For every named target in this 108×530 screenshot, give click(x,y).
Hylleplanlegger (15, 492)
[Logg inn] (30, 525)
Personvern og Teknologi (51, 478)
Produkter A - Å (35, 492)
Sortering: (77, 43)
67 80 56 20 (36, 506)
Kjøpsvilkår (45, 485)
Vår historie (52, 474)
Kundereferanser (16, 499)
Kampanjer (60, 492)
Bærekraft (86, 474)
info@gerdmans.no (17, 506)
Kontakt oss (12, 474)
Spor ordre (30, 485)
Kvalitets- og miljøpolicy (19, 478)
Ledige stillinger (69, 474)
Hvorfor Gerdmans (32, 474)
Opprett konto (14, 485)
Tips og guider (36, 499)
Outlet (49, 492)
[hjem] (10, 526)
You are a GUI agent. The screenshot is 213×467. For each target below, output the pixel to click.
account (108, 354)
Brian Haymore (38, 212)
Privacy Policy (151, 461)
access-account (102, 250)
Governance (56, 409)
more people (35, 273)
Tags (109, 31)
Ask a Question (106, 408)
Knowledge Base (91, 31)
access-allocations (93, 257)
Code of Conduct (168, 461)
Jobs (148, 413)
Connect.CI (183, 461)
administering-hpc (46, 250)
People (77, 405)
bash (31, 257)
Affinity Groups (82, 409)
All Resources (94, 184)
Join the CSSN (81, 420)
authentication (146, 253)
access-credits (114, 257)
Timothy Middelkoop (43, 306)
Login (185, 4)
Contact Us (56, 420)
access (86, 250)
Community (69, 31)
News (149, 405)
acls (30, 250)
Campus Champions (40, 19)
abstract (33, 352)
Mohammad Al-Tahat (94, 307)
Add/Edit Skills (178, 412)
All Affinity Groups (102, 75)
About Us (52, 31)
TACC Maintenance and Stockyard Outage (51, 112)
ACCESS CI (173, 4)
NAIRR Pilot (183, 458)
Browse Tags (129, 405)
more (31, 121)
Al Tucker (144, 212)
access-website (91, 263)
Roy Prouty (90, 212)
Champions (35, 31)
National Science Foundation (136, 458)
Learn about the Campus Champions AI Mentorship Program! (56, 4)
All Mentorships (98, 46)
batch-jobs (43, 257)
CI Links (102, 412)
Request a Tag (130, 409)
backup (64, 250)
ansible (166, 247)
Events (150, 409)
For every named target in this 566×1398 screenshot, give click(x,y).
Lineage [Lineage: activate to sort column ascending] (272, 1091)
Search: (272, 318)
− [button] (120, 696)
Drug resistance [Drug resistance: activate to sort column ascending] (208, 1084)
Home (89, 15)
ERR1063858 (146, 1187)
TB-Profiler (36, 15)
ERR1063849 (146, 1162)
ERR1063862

» **What you need to do**:
Rescale the data from the line containing "News (149, 405)" through the end of the data, inclusive, and write out only those lines, request lines included. Multiply every coordinate in the answers by 1.05, round to whole numbers with halves rounded up, and leave the numbers in the request lines unchanged.

» **Solution for this task**:
News (156, 425)
acls (32, 263)
Campus Champions (42, 20)
abstract (35, 370)
Mohammad Al-Tahat (99, 322)
Add/Edit Skills (187, 433)
All Affinity Groups (107, 79)
About Us (55, 33)
TACC Maintenance and Stockyard Outage (54, 118)
ACCESS CI (182, 4)
NAIRR Pilot (192, 481)
Browse Tags (135, 425)
more (33, 127)
Al Tucker (151, 223)
access-website (96, 276)
Roy Prouty (95, 223)
Champions (37, 33)
National Science Foundation (143, 481)
Learn about the Campus Champions AI Mentorship Program! (59, 4)
All Mentorships (103, 48)
batch-jobs (45, 270)
CI Links (107, 433)
Request a Tag (137, 429)
backup (67, 263)
ansible (174, 259)
Events (158, 429)
For every named target in this 566×1398 screenshot, give click(x,y).
Lineage [Lineage: activate to sort column ascending] (286, 1146)
Search: (286, 334)
− [button] (126, 731)
Drug resistance [Drug resistance: activate to sort column ascending] (218, 1138)
Home (93, 16)
ERR1063858 (153, 1246)
TB-Profiler (38, 16)
ERR1063849 (153, 1220)
ERR1063862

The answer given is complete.